Models

Diffulex model support is defined by three choices:

  • model_name: selects the registered model implementation and sampler factory;

  • decoding_strategy: selects request state, scheduler, KV cache manager, and model runner;

  • sampling_mode: selects standard or edit-style sampler behavior.

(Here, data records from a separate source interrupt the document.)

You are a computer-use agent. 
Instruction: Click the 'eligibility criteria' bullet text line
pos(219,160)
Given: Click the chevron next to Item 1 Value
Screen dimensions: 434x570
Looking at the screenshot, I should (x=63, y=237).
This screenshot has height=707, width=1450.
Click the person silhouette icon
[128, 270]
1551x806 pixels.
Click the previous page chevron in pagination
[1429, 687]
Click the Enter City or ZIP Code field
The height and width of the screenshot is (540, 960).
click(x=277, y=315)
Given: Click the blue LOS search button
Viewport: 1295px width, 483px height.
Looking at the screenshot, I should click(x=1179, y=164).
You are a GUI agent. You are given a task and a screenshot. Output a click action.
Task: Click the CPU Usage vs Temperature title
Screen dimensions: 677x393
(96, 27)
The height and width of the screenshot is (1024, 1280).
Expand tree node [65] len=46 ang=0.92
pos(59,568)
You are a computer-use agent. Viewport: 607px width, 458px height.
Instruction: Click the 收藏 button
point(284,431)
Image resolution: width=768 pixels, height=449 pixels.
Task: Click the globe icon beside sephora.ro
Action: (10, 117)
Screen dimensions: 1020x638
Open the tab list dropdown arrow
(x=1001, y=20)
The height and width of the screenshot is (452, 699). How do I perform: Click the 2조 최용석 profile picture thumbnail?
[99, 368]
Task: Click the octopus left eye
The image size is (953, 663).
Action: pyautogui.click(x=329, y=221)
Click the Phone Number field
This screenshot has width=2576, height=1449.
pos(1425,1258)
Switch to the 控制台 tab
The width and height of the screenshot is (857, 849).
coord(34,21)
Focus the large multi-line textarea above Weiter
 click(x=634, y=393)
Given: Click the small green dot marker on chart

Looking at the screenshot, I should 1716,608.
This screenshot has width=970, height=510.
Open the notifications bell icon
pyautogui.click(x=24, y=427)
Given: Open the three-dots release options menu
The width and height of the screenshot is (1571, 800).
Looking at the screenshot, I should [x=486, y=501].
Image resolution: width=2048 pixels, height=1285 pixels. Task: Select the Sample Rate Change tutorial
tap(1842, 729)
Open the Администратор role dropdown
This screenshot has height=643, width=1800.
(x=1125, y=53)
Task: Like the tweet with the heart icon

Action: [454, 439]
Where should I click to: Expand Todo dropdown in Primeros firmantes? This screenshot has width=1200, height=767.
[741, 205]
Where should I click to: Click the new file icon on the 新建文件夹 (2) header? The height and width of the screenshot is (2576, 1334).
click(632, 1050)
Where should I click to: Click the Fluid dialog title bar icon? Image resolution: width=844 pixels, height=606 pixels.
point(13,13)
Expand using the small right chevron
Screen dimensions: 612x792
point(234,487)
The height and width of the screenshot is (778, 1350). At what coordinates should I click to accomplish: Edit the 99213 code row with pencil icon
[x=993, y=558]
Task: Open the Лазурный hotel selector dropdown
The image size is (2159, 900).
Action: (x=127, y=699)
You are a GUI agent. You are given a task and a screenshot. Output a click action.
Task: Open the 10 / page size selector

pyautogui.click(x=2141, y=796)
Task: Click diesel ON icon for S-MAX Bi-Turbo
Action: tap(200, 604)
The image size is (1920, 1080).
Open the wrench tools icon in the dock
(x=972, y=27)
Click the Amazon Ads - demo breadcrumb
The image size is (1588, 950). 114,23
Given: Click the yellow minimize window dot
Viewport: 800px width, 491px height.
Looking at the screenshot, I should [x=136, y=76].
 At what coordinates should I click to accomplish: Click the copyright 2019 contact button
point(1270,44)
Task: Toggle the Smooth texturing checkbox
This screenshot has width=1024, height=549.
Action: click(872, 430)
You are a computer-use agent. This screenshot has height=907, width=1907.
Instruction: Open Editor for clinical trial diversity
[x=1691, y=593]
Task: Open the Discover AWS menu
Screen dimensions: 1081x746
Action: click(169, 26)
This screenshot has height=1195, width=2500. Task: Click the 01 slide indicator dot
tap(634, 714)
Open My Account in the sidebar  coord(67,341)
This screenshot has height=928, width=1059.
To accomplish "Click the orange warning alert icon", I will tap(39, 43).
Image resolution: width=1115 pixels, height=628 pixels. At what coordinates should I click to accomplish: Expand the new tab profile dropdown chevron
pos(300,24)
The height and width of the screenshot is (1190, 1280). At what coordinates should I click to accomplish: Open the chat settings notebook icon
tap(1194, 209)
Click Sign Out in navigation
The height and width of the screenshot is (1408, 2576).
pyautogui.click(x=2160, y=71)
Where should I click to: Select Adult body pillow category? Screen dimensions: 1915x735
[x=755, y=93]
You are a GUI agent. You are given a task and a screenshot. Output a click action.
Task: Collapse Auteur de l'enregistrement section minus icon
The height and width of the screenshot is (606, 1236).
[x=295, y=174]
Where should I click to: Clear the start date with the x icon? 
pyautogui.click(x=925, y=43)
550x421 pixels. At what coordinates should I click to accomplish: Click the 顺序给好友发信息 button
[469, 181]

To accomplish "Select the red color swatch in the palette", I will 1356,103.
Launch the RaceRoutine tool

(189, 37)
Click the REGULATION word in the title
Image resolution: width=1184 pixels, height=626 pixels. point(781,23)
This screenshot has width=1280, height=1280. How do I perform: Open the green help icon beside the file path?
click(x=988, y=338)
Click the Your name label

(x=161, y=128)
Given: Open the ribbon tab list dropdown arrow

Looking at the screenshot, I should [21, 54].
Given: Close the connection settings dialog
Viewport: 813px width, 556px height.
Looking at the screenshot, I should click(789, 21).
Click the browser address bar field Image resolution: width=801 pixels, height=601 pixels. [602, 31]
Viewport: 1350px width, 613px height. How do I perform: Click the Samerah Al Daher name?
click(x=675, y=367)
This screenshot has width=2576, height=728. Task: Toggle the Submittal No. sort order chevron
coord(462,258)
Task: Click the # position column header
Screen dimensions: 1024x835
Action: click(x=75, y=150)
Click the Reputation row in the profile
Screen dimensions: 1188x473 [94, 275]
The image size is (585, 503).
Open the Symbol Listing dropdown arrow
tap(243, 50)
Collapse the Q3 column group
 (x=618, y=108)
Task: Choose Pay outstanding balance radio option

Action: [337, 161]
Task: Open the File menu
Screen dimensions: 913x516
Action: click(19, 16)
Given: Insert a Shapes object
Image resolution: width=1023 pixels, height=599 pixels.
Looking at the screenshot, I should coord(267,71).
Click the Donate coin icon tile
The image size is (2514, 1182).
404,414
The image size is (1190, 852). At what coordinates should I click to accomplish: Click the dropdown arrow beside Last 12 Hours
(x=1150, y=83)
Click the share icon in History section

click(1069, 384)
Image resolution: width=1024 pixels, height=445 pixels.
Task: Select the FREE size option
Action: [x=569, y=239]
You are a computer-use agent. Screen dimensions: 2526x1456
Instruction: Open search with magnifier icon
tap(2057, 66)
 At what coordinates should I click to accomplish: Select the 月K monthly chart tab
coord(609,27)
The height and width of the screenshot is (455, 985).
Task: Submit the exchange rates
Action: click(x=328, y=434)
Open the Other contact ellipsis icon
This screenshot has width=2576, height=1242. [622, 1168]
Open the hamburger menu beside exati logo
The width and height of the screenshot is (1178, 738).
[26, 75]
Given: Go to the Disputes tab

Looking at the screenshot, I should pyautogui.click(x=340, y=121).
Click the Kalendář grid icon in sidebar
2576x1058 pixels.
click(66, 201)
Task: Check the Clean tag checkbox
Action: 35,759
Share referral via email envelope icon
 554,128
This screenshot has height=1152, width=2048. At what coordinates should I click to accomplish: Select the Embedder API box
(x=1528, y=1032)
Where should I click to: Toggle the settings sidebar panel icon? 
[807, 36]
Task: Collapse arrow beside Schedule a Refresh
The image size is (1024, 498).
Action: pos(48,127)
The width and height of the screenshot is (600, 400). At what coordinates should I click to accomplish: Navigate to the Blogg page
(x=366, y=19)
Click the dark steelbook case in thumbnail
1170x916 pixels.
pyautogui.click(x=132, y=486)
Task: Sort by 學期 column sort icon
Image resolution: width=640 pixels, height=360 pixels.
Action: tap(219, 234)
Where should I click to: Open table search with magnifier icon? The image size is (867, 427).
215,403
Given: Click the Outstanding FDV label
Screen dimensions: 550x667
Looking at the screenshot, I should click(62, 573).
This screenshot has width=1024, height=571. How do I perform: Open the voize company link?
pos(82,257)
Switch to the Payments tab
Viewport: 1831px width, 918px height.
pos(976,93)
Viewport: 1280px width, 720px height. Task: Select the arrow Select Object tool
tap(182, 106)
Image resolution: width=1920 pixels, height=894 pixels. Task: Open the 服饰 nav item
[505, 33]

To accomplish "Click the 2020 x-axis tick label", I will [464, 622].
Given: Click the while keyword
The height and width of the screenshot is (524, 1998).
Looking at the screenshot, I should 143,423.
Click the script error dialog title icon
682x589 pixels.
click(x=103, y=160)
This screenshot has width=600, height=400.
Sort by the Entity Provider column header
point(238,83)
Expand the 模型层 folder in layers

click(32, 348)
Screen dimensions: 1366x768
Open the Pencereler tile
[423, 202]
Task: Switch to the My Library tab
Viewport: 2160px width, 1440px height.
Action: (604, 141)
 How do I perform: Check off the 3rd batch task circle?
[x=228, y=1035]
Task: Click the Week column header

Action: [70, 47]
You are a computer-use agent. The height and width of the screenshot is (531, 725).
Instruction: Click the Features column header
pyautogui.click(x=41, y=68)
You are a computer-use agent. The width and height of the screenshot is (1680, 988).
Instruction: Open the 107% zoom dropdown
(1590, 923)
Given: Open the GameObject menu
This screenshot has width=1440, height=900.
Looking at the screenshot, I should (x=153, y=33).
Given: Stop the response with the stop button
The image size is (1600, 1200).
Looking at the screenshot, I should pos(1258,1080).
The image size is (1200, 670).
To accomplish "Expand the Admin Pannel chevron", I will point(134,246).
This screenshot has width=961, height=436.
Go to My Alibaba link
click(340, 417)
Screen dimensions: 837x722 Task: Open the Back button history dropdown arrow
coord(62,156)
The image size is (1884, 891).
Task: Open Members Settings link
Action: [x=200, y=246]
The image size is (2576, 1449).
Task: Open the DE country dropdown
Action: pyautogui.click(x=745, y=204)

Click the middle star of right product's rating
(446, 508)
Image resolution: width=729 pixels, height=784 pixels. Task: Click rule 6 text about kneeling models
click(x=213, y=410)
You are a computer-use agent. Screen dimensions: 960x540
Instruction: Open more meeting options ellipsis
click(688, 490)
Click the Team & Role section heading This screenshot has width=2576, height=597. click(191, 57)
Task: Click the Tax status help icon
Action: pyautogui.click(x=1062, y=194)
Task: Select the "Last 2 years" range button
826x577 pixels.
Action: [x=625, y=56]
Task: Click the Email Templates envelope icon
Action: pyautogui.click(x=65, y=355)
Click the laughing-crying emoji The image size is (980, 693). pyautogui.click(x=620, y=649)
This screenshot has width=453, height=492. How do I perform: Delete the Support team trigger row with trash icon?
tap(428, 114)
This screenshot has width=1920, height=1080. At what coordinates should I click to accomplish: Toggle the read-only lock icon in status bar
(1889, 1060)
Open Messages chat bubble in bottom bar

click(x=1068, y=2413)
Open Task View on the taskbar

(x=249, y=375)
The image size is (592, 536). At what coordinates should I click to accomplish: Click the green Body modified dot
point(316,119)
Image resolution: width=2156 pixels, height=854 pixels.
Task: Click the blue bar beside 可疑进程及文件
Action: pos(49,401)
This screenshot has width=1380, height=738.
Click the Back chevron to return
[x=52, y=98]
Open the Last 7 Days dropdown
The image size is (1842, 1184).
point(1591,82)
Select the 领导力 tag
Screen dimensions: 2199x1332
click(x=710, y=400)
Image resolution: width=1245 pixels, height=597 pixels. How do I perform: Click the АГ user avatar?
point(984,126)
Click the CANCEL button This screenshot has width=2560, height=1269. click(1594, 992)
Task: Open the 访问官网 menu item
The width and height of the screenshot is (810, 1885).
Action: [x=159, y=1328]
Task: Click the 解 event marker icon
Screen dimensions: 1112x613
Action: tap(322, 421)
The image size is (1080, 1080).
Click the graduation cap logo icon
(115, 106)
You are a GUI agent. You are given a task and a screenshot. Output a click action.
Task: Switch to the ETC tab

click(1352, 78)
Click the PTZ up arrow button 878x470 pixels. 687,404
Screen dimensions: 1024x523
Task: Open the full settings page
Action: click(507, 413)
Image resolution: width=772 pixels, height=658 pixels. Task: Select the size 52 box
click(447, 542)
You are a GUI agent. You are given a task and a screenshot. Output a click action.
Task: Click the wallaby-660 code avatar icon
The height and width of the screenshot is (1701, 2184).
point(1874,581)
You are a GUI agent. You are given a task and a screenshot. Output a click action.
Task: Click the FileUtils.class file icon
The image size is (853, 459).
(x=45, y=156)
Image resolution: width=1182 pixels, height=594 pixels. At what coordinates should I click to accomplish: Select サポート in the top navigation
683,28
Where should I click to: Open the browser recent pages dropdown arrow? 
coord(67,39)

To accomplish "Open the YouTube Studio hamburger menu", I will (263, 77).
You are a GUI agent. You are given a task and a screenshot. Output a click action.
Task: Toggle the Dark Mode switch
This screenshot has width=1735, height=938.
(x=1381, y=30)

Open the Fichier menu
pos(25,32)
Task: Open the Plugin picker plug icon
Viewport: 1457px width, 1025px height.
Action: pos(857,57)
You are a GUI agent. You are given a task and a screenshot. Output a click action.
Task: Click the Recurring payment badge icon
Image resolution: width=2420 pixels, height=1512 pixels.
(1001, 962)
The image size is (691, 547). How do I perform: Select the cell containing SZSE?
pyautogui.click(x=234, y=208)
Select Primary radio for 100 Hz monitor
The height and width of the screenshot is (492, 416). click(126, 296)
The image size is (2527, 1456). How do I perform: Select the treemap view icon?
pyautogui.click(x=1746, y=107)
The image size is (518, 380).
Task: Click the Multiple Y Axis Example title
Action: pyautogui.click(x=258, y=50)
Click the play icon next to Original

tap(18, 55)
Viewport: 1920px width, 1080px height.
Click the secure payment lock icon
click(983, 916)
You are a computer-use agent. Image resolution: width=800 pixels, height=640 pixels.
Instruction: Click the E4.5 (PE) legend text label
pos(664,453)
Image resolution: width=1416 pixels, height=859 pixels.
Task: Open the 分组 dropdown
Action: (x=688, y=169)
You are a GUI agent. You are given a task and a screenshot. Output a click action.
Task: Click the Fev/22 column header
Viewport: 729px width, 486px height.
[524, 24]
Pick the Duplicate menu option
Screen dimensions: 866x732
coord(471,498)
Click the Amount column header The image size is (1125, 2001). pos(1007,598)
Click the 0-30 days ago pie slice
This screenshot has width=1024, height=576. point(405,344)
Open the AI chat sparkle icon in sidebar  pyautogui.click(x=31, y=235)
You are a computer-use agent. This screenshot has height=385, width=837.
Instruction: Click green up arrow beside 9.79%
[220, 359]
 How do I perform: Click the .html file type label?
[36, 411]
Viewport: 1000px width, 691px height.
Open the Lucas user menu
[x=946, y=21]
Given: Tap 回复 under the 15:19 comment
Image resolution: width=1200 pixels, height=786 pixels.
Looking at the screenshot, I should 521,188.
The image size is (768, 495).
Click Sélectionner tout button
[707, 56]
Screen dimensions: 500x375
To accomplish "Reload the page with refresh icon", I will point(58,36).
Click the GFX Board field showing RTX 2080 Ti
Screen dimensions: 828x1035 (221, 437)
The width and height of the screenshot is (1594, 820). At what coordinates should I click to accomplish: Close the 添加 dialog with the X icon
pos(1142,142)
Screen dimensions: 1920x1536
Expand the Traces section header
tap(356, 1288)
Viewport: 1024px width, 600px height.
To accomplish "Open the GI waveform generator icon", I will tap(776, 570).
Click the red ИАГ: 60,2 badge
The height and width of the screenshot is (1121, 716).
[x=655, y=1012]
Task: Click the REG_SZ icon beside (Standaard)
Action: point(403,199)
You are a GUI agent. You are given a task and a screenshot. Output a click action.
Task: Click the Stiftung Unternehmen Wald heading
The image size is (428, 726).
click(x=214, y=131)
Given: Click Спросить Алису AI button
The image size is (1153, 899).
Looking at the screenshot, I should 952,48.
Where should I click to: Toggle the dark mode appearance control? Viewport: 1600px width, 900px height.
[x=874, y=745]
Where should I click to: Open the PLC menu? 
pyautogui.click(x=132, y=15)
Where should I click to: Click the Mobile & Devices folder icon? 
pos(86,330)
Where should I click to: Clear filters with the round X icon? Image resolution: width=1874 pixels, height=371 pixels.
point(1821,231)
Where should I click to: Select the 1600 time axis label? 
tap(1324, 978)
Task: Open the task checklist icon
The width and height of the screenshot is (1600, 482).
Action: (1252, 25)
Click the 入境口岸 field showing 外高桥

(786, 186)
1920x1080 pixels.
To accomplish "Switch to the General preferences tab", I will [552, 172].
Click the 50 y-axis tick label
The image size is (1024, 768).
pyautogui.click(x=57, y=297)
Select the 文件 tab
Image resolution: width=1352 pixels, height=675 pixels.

The config validator normalizes some model/strategy combinations and rejects known invalid combinations.

Supported Model Families

Model family

model_name values

Typical strategy

Notes

Dream / D2F-Dream

dream

d2f

D2F-style full-prefix block decoding.

DiffuCoder / D2F-DiffuCoder

diffucoder

d2f

Uses shifted sampler behavior.

Dream reasoner

dream_reasoner

multi_bd

Block-causal MultiBD path.

Stable-DiffCoder

stable_diffcoder

multi_bd

Block-causal MultiBD path.

LLaDA / D2F-LLaDA

llada

d2f

Use D2F LoRA-style configs when applicable.

Fast-dLLM-v2

fast_dllm_v2

multi_bd or fast_dllm_v2

Dual-Cache sub-block refinement; fast_dllm_v2 strategy enables the native FDv2 decoding path.

SDAR

sdar

multi_bd

Dense SDAR path.

SDAR-MoE

sdar_moe

multi_bd

MoE path; keep expert parallel at 1 unless extending the runtime.

LLaDA2 family

llada2, llada2_mini, llada2_moe, llada2dot1_mini, llada2_mini_dmax

multi_bd, dmax, or fast_dllm_v2

llada2_mini_dmax enables DMax sampler defaults.

DiffusionGemma

diffusion_gemma

diffusion_gemma

Native 256-token canvas/block decoder.

The original full-attention inference implementations from some upstream dLLM projects are not the target runtime. Diffulex adds support model by model through block-wise adapters, samplers, and strategy registrations.

Strategy Compatibility

Strategy

Use it for

Important behavior

d2f

D2F-style LLaDA, Dream, and DiffuCoder paths

Forces full-prefix multi-block behavior and disables prefix caching.

multi_bd

LLaDA2, SDAR, stable DiffuCoder/Dream reasoner paths

Implements Multi-Block Diffusion with block-causal visibility and prefix caching.

fast_dllm_v2

Fast-dLLM-v2 native dual-cache decoding

3-mode sub-block refinement FSM with dedicated CUDA graphs per mode.

dmax

Supported LLaDA2 edit-sampling experiments

Token merge + edit sampling; requires sampling_mode="edit".

diffusion_gemma

DiffusionGemma

Uses DiffusionGemma request, sampler, block/page size, and canvas defaults.

Sampling Modes

Sampling mode

Use it for

naive

Standard confidence-based diffusion sampling. This is the default for most supported models.

edit

LLaDA2-family edit/remask sampling. Required by DMax-style decoding.

Model Path Requirements

Model and tokenizer paths should point to local directories. During startup, Diffulex loads tokenizer metadata, Hugging Face config, and then the registered Diffulex model implementation.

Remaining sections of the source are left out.